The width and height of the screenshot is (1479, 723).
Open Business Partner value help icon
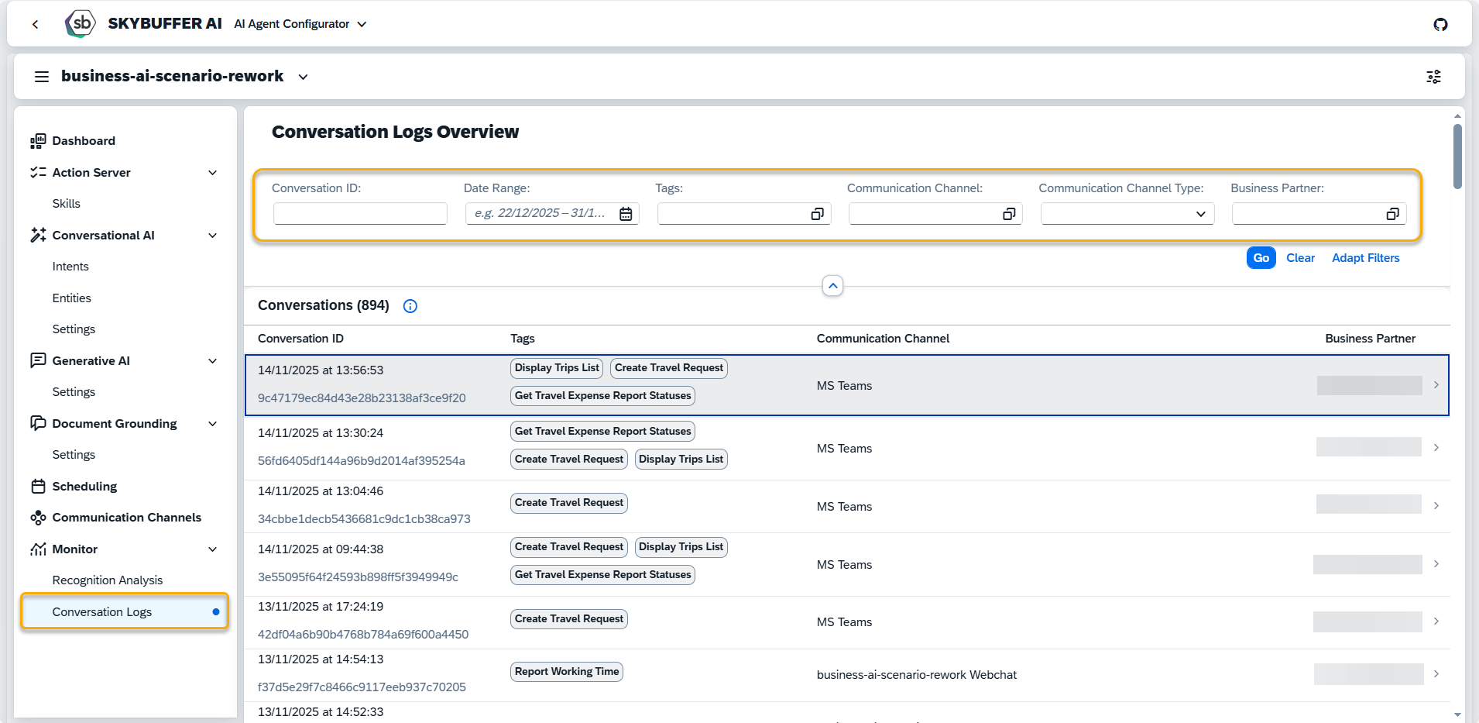[x=1392, y=214]
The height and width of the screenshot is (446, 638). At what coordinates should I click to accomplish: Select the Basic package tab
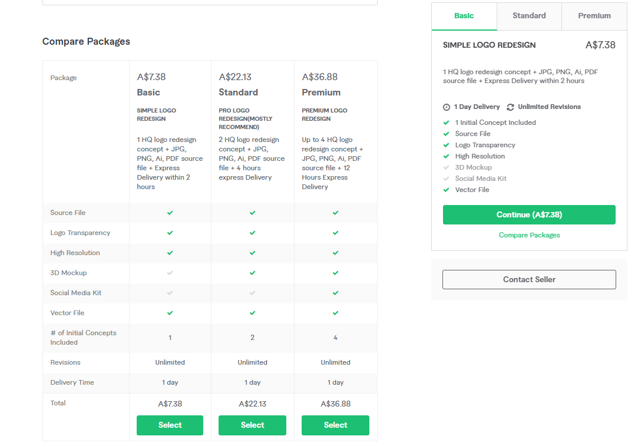[x=464, y=16]
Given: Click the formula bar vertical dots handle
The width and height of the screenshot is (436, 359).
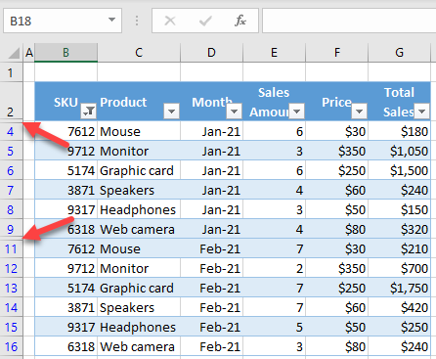Looking at the screenshot, I should (137, 21).
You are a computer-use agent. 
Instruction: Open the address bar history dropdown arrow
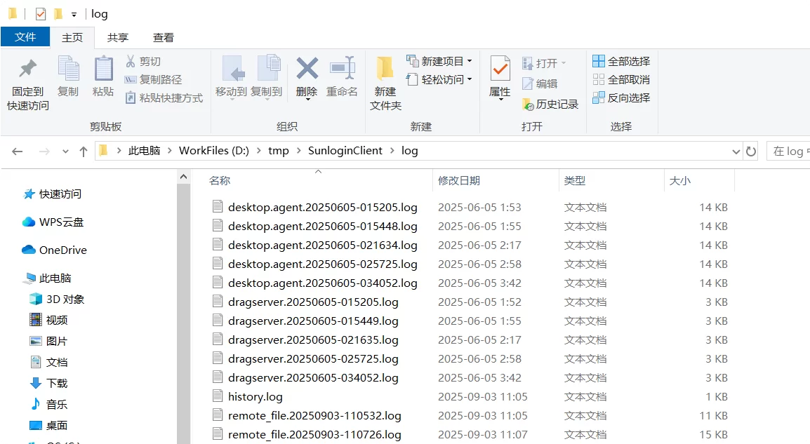coord(736,152)
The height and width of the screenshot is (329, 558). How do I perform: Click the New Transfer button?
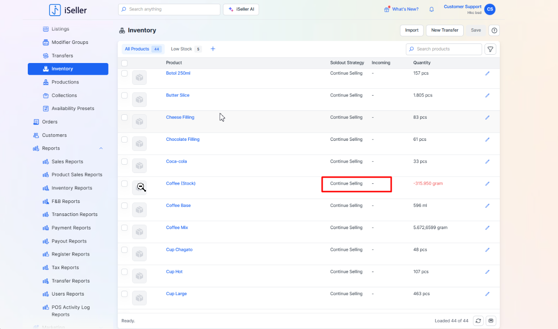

_WHAT TO WORK ON_: Although the records include pictures, the copy should reproduce every line exactly and none of the pictures.

_EXERCISE ANSWER_:
The width and height of the screenshot is (1479, 723).
Open Business Partner value help icon
[x=1392, y=214]
The height and width of the screenshot is (446, 638). At what coordinates should I click to accomplish: Select the Basic package tab
[x=464, y=16]
Given: Click the formula bar vertical dots handle
The width and height of the screenshot is (436, 359).
Looking at the screenshot, I should (137, 21).
You are a computer-use agent. 
Instruction: Open the address bar history dropdown arrow
coord(736,152)
The height and width of the screenshot is (329, 558). How do I perform: Click the New Transfer button?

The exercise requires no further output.